Habló de la venida de Cristo como si ya se hubiera materializado, y celebró los efectos de su venida como si ya se hubieran cumplido. Esta es una característica común de la profecía: habla de cosas como cumplidas que históricamente todavía están en el futuro. Por el momento, el profeta es llevado en su espíritu fuera de todas las consideraciones temporales. En la inminente aparición de Cristo, Zacarías vio al Señor Dios de Israel visitando a su pueblo para redimirlo. La salvación que Él traería los libraría de todos sus enemigos y les permitiría servirle en libertad, santidad y justicia todos los días de su vida. Y todo esto sería en cumplimiento de Su promesa y juramento a Abraham. Fíjate en cómo el Espíritu Santo lo inspiró a referirse a la promesa incondicional a Abraham, tal como lo había hecho María. La bendición de Israel será sobre esa base y no sobre la base del pacto de la ley.
En todo esto no observamos todavía una distinción clara entre la primera y la segunda venida de Cristo. Los versículos 68-75 contemplan cosas que sólo sucederán en un sentido completo en Su segunda venida. Es cierto que la redención fue obrada por Cristo en Su primera venida, pero fue redención por sangre, y no por poder; y es cierto, por supuesto, que la santidad y la justicia en las que un Israel restaurado y liberado servirá a su Dios a través del brillante día milenario se basará en la obra de la cruz. Sin embargo, en estos versículos las dos venidas se consideran como un todo.

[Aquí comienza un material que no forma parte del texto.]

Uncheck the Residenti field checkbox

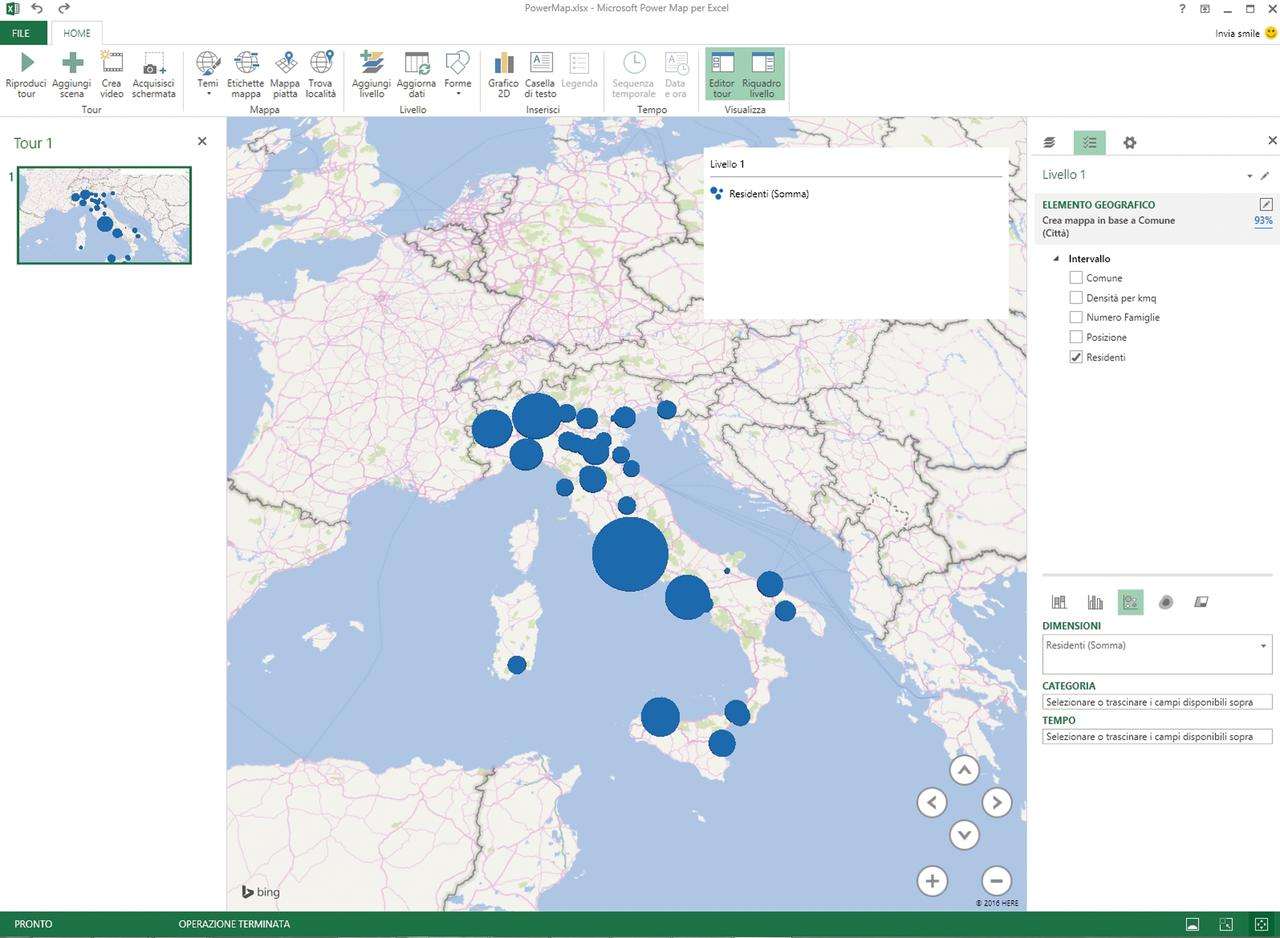pyautogui.click(x=1076, y=357)
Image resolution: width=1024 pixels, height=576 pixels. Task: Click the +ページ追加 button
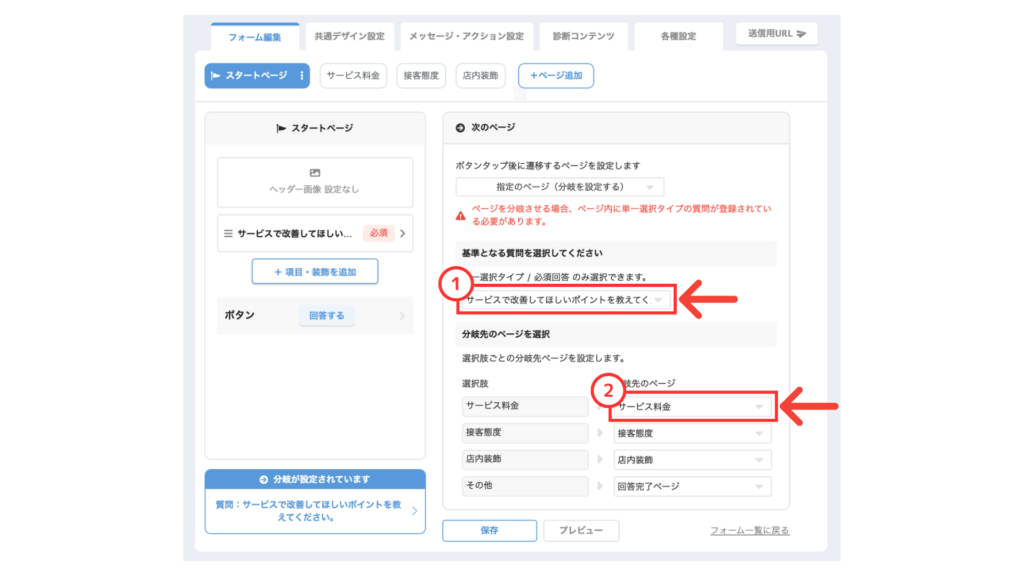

Los versículos 76 y 77 se refieren directamente a Juan, que acababa de nacer. Tenía que presentarse ante la faz de Jehová preparando sus caminos. Él debía dar conocimiento de la salvación a su pueblo por medio de la remisión de sus pecados. Esto lo hizo como lo registra el versículo 3 del capítulo 3, en relación con su bautismo. Nótese que aquí “Su pueblo” adquiere un sentido bastante nuevo, no de Israel a nivel nacional, sino de aquellos que eran el remanente creyente en medio de ese pueblo. Todo está en el terreno de la misericordia, incluso con Juan y su ministerio como Elías. Es “la remisión de sus pecados a causa de las entrañas de la misericordia de nuestro Dios” (Nueva Traducción).
En los versículos 78 y 79 Zacarías regresa a la venida de Cristo, y todo, por supuesto, está en el terreno de esa misma misericordia, porque la palabra “por la cual” conecta lo que sigue con la misericordia que acabamos de mencionar. La “Aurora de lo alto” (cap. 1:78) es una descripción peculiarmente hermosa de Cristo. Las palabras alternativas para “Amanecer” serían “Amanecer” o “Amanecer”. Su advenimiento fue, en efecto, el amanecer de un nuevo día. Cada sol terrestre que sale ha sido, a los ojos humanos, de abajo hacia arriba. Este fue “de lo alto”, es decir, de arriba hacia abajo. El Espíritu de Dios movió a Zacarías a anunciar por inspiración el amanecer de un día que sería nuevo, aunque toda la maravilla de él estaba aún oculta a sus ojos.
Vio, sin embargo, que significaba traer luz y paz para los hombres; y aquí comienza a hablar de cosas que se cumplieron benditamente en la primera venida de Cristo. Cuando Él se presentó en Su ministerio público, la luz comenzó a brillar, y el camino de la paz fue bien y verdaderamente trazado en Su muerte y resurrección, y los pies de Sus discípulos fueron conducidos a él inmediatamente después. La profecía de Zacarías concluye con esta nota sorprendentemente hermosa. En la primera visión que tenemos de él, es un hombre atribulado y temeroso. Su última palabra registrada en las Escrituras es “paz”. Había visto por fe la venida del Salvador, como el amanecer de un nuevo día de bendición, y eso marcó la diferencia.
El versículo 80 resume toda la vida de Juan hasta el comienzo de su ministerio. Dios trató con él en secreto en los desiertos, educándolo en vista de su solemne predicación de arrepentimiento en los días venideros.